■ **EXERCISE DATA**:
= = = =
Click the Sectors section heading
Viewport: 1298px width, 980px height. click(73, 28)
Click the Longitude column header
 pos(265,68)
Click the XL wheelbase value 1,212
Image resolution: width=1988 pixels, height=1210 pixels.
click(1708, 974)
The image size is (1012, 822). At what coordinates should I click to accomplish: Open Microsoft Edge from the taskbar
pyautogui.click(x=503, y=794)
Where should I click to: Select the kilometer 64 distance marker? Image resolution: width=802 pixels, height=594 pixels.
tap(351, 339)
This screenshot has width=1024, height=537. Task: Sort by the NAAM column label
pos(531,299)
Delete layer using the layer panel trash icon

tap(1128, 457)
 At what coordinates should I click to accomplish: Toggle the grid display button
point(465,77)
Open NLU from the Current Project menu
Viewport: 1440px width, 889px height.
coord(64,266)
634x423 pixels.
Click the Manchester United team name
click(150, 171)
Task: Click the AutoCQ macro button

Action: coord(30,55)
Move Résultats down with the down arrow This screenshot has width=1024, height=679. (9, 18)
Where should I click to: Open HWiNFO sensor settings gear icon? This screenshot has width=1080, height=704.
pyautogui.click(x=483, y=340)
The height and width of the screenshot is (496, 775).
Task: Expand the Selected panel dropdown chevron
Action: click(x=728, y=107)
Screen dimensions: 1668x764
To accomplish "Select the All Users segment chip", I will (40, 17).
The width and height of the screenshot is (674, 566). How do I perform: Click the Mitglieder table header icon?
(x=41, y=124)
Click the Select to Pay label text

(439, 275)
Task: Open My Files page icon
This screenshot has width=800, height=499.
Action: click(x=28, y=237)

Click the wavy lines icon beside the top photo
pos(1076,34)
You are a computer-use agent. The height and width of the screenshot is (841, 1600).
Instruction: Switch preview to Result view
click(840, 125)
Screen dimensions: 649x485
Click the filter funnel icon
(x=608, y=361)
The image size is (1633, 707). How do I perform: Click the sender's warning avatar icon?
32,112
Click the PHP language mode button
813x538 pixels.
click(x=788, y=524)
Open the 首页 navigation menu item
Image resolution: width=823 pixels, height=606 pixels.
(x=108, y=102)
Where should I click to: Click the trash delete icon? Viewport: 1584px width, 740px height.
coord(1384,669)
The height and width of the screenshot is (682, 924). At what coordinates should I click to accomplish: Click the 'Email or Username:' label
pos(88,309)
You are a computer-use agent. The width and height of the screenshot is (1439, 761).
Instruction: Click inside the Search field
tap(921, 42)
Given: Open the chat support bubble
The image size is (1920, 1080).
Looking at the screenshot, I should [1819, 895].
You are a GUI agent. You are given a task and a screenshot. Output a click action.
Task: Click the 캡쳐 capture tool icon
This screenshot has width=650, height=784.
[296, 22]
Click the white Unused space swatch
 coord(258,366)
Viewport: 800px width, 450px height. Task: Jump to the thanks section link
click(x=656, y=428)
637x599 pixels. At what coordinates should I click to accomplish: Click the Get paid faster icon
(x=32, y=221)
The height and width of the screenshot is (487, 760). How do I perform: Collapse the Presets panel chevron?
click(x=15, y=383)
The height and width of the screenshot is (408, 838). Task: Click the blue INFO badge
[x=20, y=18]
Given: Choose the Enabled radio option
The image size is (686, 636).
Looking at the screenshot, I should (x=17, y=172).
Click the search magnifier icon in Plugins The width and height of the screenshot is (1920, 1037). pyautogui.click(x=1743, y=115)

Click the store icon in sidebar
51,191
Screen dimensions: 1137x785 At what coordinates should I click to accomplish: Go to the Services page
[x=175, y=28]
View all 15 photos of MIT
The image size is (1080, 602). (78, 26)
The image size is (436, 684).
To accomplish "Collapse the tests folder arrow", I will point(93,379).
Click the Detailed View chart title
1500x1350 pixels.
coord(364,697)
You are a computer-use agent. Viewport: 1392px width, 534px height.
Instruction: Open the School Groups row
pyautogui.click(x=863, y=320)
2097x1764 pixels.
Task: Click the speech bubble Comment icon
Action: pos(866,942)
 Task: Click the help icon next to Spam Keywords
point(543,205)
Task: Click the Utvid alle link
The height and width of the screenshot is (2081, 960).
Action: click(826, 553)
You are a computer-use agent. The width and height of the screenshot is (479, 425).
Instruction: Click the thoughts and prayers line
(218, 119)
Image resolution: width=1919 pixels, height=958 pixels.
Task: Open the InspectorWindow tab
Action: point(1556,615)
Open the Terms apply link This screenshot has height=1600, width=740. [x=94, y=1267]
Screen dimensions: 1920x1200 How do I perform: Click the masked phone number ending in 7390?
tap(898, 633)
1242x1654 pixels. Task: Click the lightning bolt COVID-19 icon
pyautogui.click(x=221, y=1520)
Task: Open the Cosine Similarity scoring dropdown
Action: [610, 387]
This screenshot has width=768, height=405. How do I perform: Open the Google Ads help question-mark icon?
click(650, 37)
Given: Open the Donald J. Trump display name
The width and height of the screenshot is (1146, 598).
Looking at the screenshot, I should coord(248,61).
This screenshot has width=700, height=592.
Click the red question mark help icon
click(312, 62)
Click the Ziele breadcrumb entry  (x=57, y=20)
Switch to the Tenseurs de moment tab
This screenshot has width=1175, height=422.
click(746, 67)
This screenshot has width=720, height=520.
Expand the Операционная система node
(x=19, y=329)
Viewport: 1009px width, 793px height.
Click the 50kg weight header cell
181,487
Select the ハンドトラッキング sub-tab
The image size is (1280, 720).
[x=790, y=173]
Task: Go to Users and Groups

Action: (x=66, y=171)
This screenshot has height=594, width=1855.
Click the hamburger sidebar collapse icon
= = = =
■ **TASK STATEMENT**: All lines in the records with the string "arrow" should be copied out.

■ **RESPONSE TO THIS EXERCISE**:
Move Résultats down with the down arrow This screenshot has width=1024, height=679. (9, 18)
To accomplish "Collapse the tests folder arrow", I will point(93,379).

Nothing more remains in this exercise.